Force on current carrying conductor in uniform magnetic field

Derivation of force on current carrying conductor in uniform magnetic field:

Let us consider:
  • The length of the conductor - $l$

  • The cross-section area of the current carrying conductor - $A$

  • The current flow in a conductor- $i$

  • The drift or average velocity of the free electrons - $v_{d}$

  • The current carrying conductor is placed in a magnetic field - $B$

  • The total number of free electrons in the crrent carrying conductor - $N$

  • Force on current carrying conductor in Uniform magnetic field
    Force on current carrying conductor in the uniform magnetic field

    Now the magnetic force on one free electron in a conductor -

    $F'= ev_{d}B sin\theta \qquad(1)$

    The net force on the conductor is due to all the free electrons present in the conductor

    $F=N\: F' \qquad(2)$

    Let $n$ is the number of free electrons per unit volume of conductor.

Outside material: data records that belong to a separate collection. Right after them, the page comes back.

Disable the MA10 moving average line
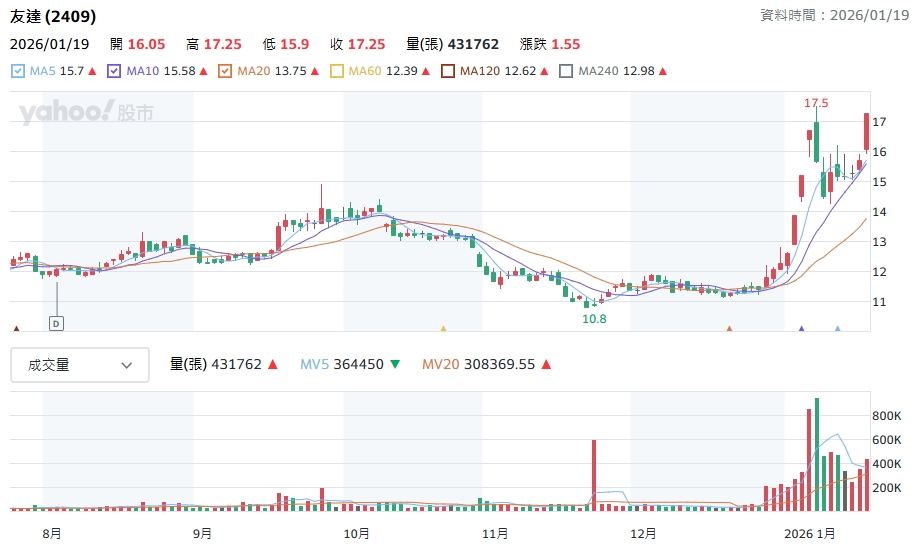 tap(114, 71)
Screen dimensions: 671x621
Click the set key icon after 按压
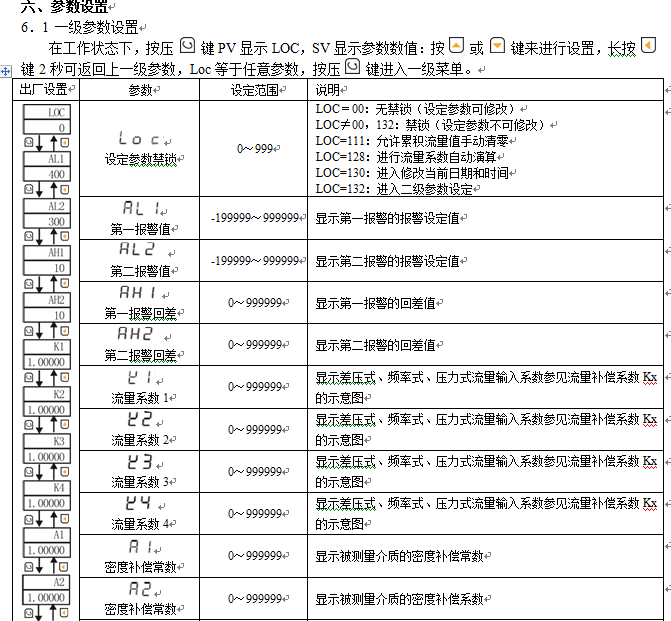pos(187,47)
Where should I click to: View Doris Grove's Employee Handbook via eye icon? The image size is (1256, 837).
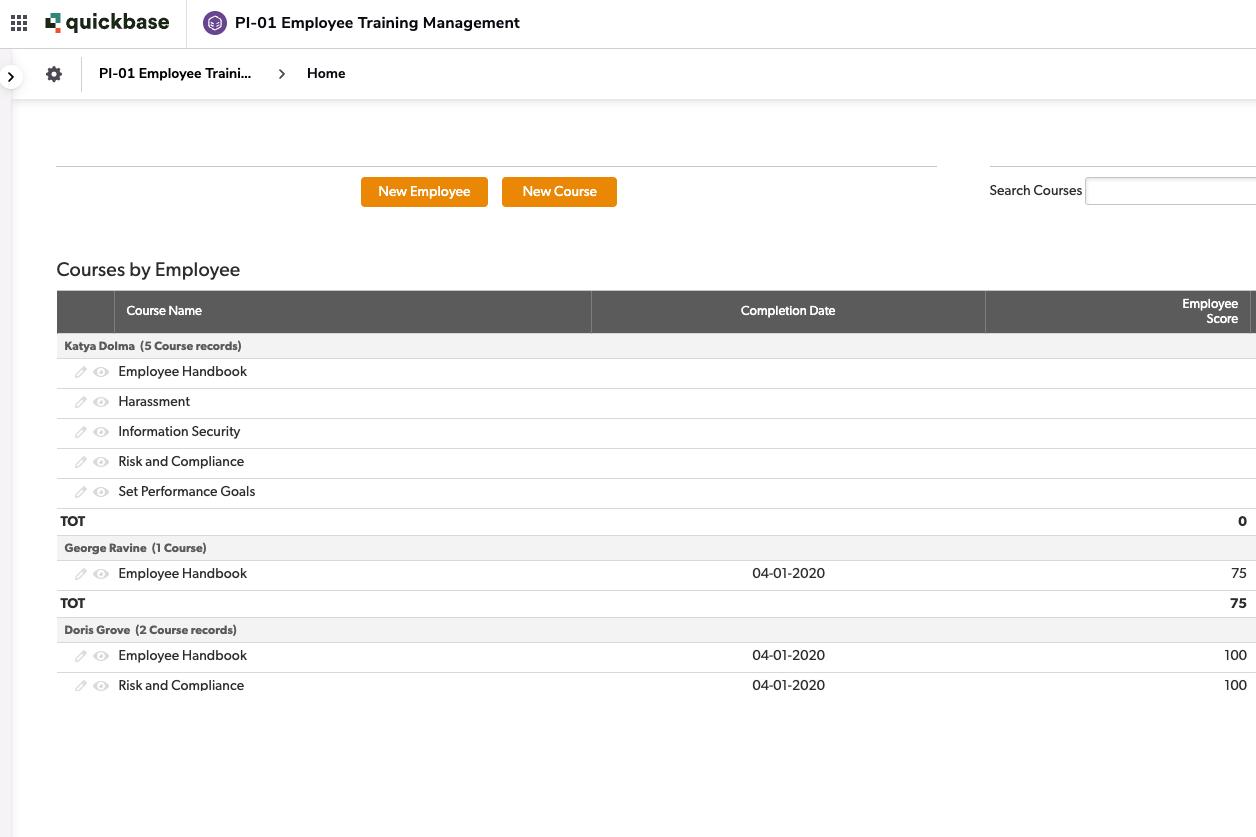click(x=101, y=655)
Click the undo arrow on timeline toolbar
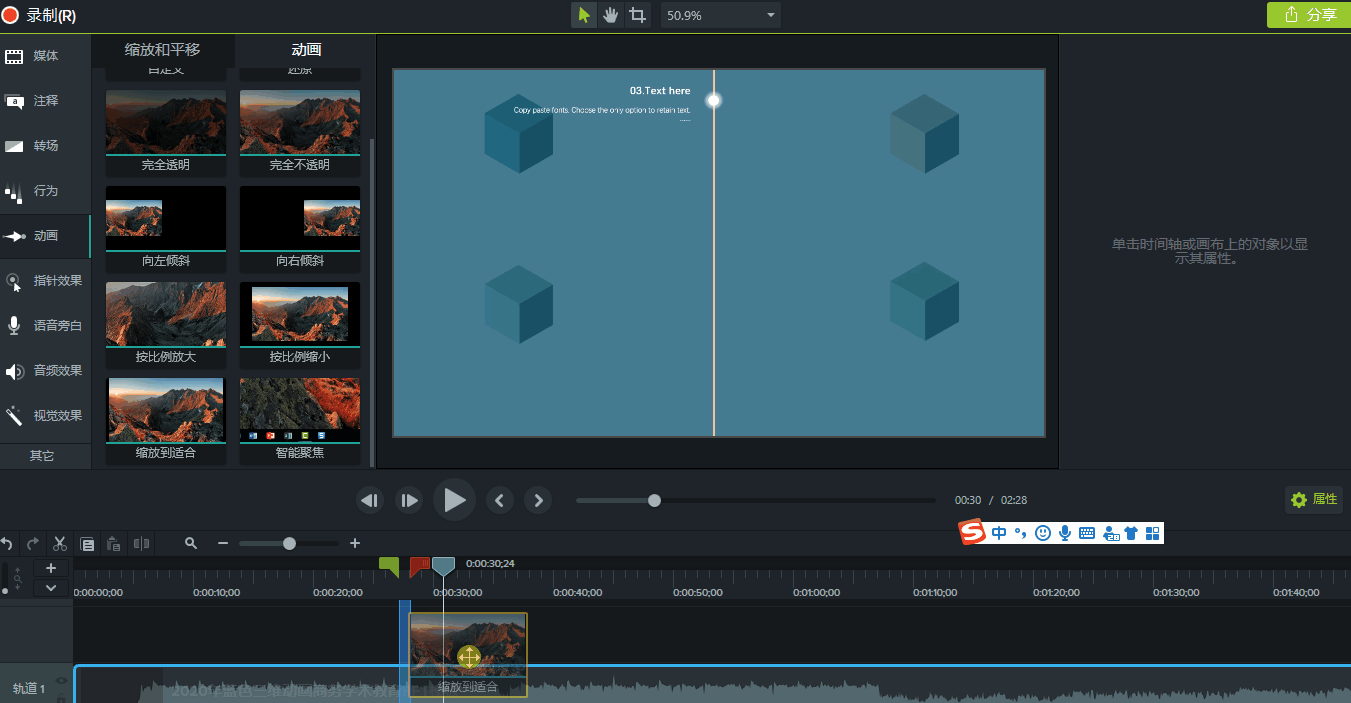The width and height of the screenshot is (1351, 703). pos(7,544)

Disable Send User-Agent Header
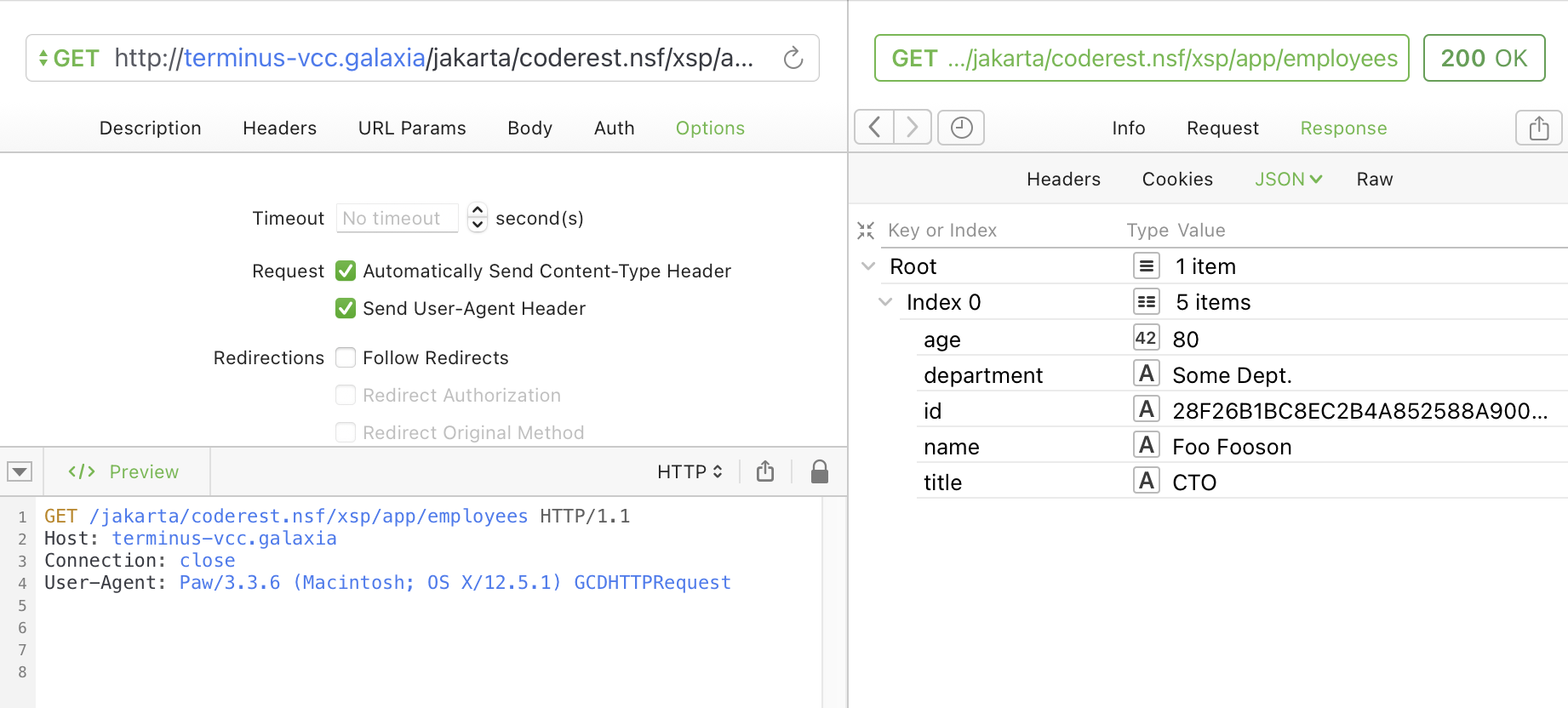tap(346, 308)
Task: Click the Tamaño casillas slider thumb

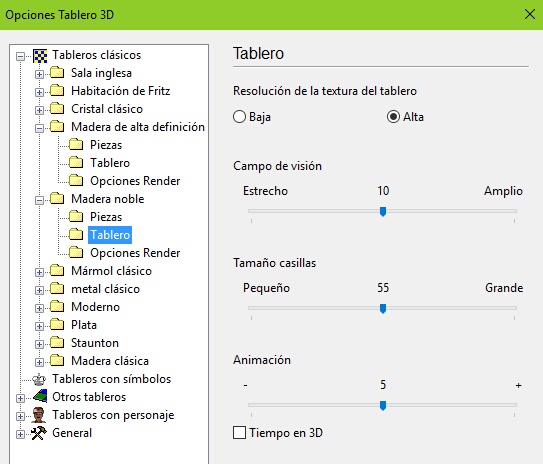Action: (x=383, y=308)
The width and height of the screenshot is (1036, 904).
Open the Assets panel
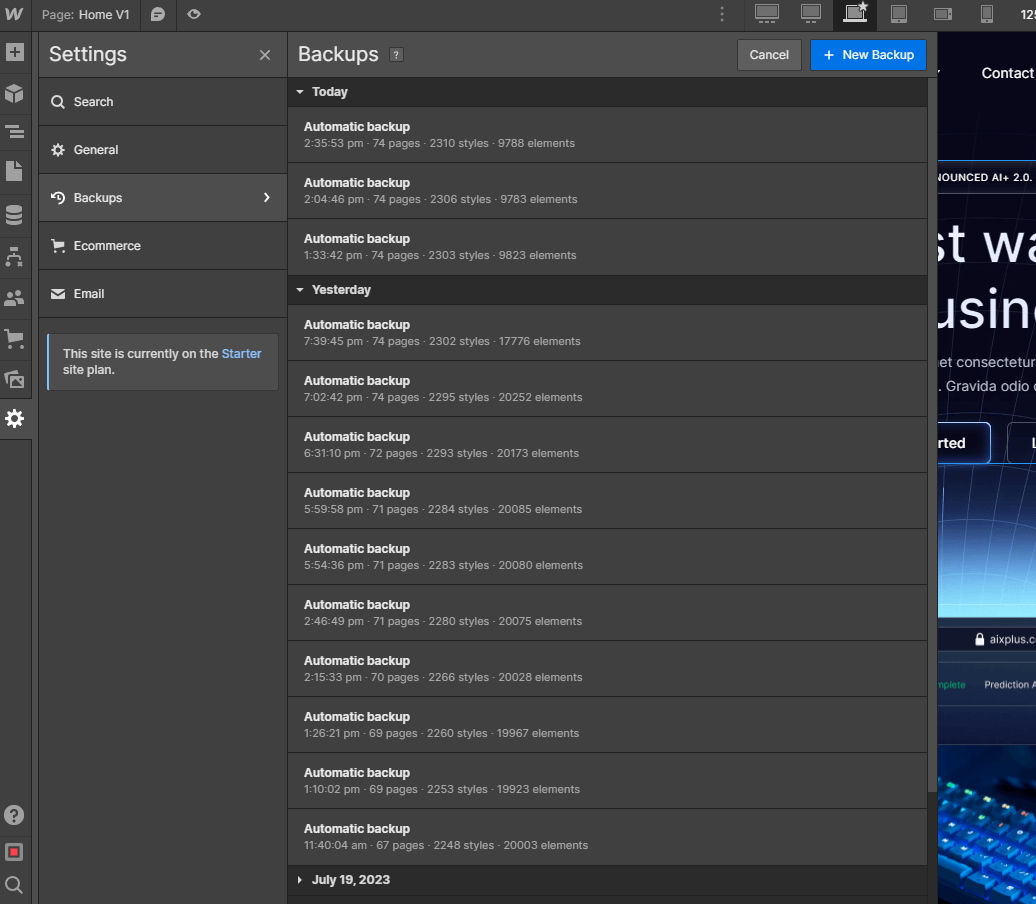pos(15,380)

So the total number of free electrons in the $Al$ volume of the conductor will be

    $N=nAl \qquad(3)$

    Now substitute the value of $N$ and $F'$ from above equation $(1)$ and equation $(3)$ in equation $(2)$

    $F=neAlv_{d}B\: sin\theta$

    Where $i=neAv_{d}$

    So from the above equation
    $F=ilB \: sin\theta $
    The Vector Form of the above equation:
    $F=i \left(l \times B \right) $